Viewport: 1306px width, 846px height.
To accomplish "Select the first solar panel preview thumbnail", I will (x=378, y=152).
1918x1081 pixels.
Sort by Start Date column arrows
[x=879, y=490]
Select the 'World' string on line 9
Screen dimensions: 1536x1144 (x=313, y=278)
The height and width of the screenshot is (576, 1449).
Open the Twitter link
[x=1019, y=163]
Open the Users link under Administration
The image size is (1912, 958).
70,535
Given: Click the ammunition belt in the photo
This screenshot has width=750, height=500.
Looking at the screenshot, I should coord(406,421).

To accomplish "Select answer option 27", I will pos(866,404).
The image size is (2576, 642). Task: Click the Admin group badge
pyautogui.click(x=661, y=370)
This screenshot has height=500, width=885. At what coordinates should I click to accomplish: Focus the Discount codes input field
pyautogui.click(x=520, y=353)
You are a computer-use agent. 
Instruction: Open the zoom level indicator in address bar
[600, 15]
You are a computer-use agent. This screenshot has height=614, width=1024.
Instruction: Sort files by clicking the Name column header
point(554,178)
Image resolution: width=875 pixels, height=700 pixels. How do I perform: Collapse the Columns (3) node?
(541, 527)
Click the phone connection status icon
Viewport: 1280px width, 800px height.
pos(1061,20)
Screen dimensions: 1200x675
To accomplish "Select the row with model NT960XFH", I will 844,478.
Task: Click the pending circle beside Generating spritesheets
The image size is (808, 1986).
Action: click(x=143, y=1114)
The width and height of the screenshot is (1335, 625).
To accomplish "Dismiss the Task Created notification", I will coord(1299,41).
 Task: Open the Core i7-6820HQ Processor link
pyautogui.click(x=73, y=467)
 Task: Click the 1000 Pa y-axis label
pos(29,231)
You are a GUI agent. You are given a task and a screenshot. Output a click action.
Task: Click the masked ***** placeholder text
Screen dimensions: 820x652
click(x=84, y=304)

◆ **Goal of the exercise**: Please output the listing in full, exactly as it was given above.

◆ **Problem solution**:
Viewport: 1306px width, 846px height.
To accomplish "Select the first solar panel preview thumbnail", I will (x=378, y=152).
1918x1081 pixels.
Sort by Start Date column arrows
[x=879, y=490]
Select the 'World' string on line 9
Screen dimensions: 1536x1144 (x=313, y=278)
The height and width of the screenshot is (576, 1449).
Open the Twitter link
[x=1019, y=163]
Open the Users link under Administration
The image size is (1912, 958).
70,535
Given: Click the ammunition belt in the photo
This screenshot has width=750, height=500.
Looking at the screenshot, I should coord(406,421).

To accomplish "Select answer option 27", I will pos(866,404).
The image size is (2576, 642). Task: Click the Admin group badge
pyautogui.click(x=661, y=370)
This screenshot has height=500, width=885. At what coordinates should I click to accomplish: Focus the Discount codes input field
pyautogui.click(x=520, y=353)
You are a computer-use agent. 
Instruction: Open the zoom level indicator in address bar
[600, 15]
You are a computer-use agent. This screenshot has height=614, width=1024.
Instruction: Sort files by clicking the Name column header
point(554,178)
Image resolution: width=875 pixels, height=700 pixels. How do I perform: Collapse the Columns (3) node?
(541, 527)
Click the phone connection status icon
Viewport: 1280px width, 800px height.
pos(1061,20)
Screen dimensions: 1200x675
To accomplish "Select the row with model NT960XFH", I will 844,478.
Task: Click the pending circle beside Generating spritesheets
The image size is (808, 1986).
Action: click(x=143, y=1114)
The width and height of the screenshot is (1335, 625).
To accomplish "Dismiss the Task Created notification", I will coord(1299,41).
 Task: Open the Core i7-6820HQ Processor link
pyautogui.click(x=73, y=467)
 Task: Click the 1000 Pa y-axis label
pos(29,231)
You are a GUI agent. You are given a task and a screenshot. Output a click action.
Task: Click the masked ***** placeholder text
Screen dimensions: 820x652
click(x=84, y=304)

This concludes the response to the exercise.